Recuerdo que tocaba el piano y el saxofón. De hecho, hay una calle con su nombre. Mi madre preguntó qué queríamos hacer mientras tanto. Se notaba exhausta. Éramos 3 hermanos encerrados en un auto por 13 horas, que era lo que duraba el viaje de Chuqui a Coquimbo por tierra. Era un caos. Mi tío trabajaba como chofer de ambulancia en el hospital San Pablo. Debo hacer un paréntesis aquí, él fue como un segundo padre. El esposo de mi tía, hermana de mi madre. Era un tipo noble, trabajador y sumamente cercano. Ya no está y lo extraño. Mi hermano mayor sacó unos juguetes y empezamos a hacer una historia donde He-Man rescataba a Shera, y para ello debía luchar contra seres malignos. Íbamos cerca de Copiapó, paramos a comer algo. Ya estaba anocheciendo y aún quedaba mucho camino. Después de servirnos unos completos con una taza de té volvimos al auto, cargamos bencina y seguimos. Apoyé mi cabeza en el marco de la ventana. Me molestaba, entonces busqué un polerón y lo usé como almohada.

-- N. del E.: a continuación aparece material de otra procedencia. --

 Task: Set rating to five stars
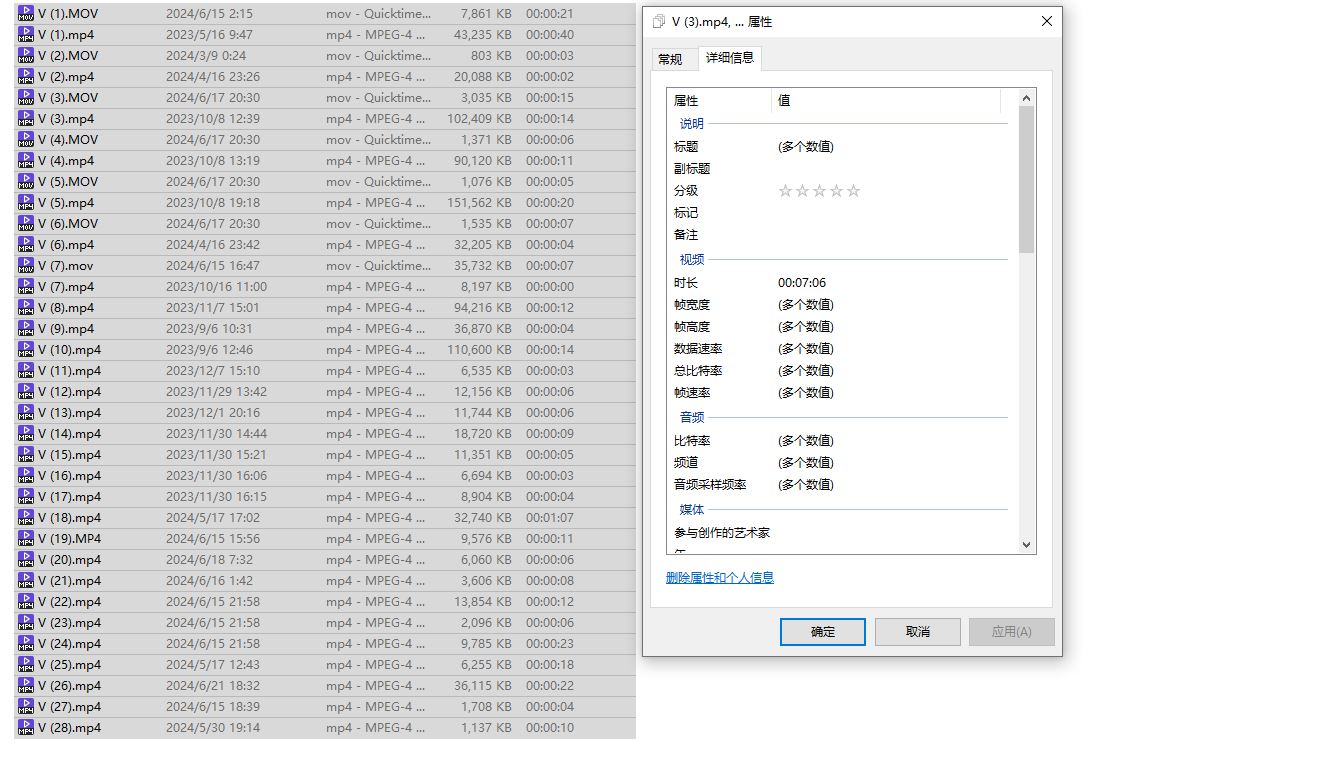pyautogui.click(x=853, y=191)
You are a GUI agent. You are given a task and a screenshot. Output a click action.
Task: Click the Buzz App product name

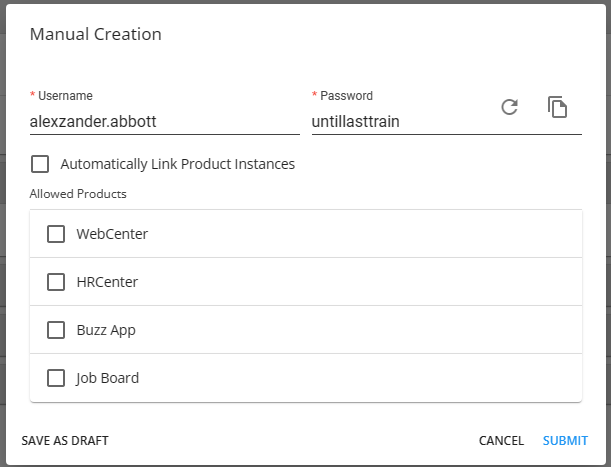(106, 330)
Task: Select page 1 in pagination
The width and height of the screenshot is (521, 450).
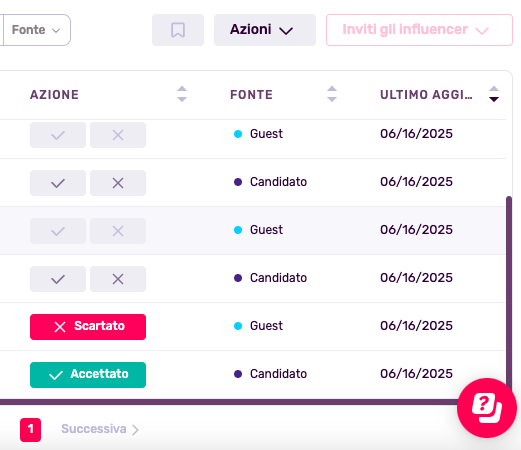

Mi papá puso un casete de The Betles en la radio. Creo que era el Revolver, pero de eso no estoy seguro. Un aroma a eucaliptus se filtró dentro del auto. Lo sentí fuerte, y recordé cuando íbamos con mi tío a recogerlos, no recuerdo bien dónde, pero era en San Juan. Después mi tía los ponía en un tarro de leche y los dejaba sobre la estufa. Ese olor nunca lo olvidaré. Abrí los ojos y vi los puestos de vendedores. Telares, instrumentos musicales, y frascos con papayas al jugo, anunciaban la llegada a La Serena. De eso ha pasado muchos años. Ahora vivo en La Serena. Estoy en mi pieza con el computador en mi falda y recordé esto, que para mí es vital. En este encierro donde el miedo mayor es el miedo, es bueno irse un rato, olvidar recordar un momento. Y todavía siento el olor del eucaliptus burbujeando en el viejo y oxidado tarro de leche.